The older girls, including my sister Audrey headed for the parlour, where Velma and I were not allowed. And I knew the most delicious talk would be going on, about boys, and the other girls at the Northcote School...all of which Velma and I were not privileged to sit in on.

So we headed upstairs to a bedroom to play with our dolls and whisper about what we thought the older girls were talking about.

When we heard the dishes rattle in the kitchen below, we knew it would soon be lunch, which always turned out to be more like a meal. And the frivolity of the evening continued on as we ate big roast pork sandwiches, homemade pickles, cookies, slab cake, and the adults washed it all down with big white cups of green tea, and we children got ladles of milk from a pail on the bake table.

Whether it was from the blast of heat from the raging cook stove, the hour, or the bellies full of food, I would grow so tired I could hardly keep my head up, or my eyes opened. My sister Audrey would help me into my clothes and we would grab the blankets which had been tossed on the wood box by the cook stove to absorb the heat before we headed back across the 20 acre field.

I desperately tried to keep my eyes open as we headed for home. But the sounds of the runners of the sleigh, crunching on the snow, the occasional snorting of a horse, or the rhythm of the bells attached to the collars on the harness, I would soon be sound asleep with my head resting on Audrey, who sat with her arm around me so I wouldn't fall off the sleigh.

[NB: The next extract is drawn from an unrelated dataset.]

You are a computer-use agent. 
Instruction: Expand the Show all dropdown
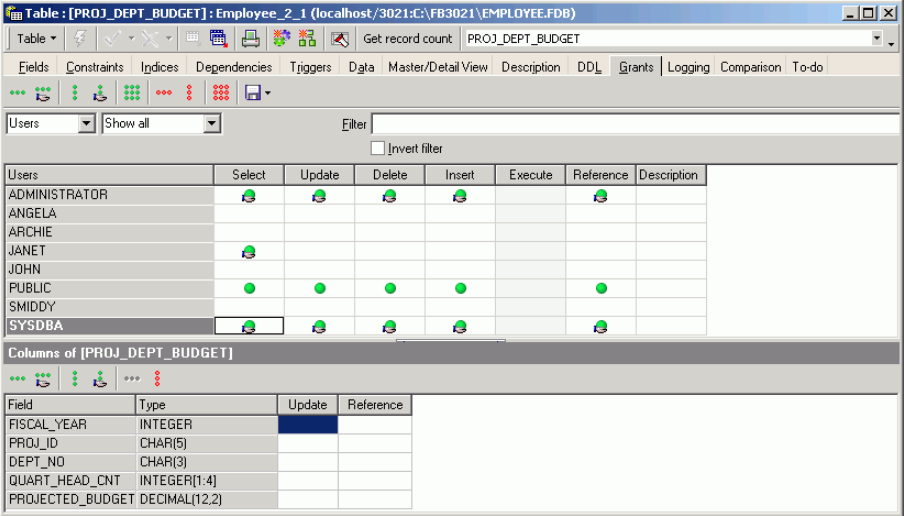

And then what I called simply another Renfrew County miracle would take place. I would have no recollection of pulling up to our little log house, or being stripped of my clothes, or being fed into my pyjamas. But I would waken the next morning in my very own bed! I had no idea how I got there, and I would rub my eyes and try to remember the events that put me there, but to no avail. And once again, I would put it down to just another bit of Renfrew County magic.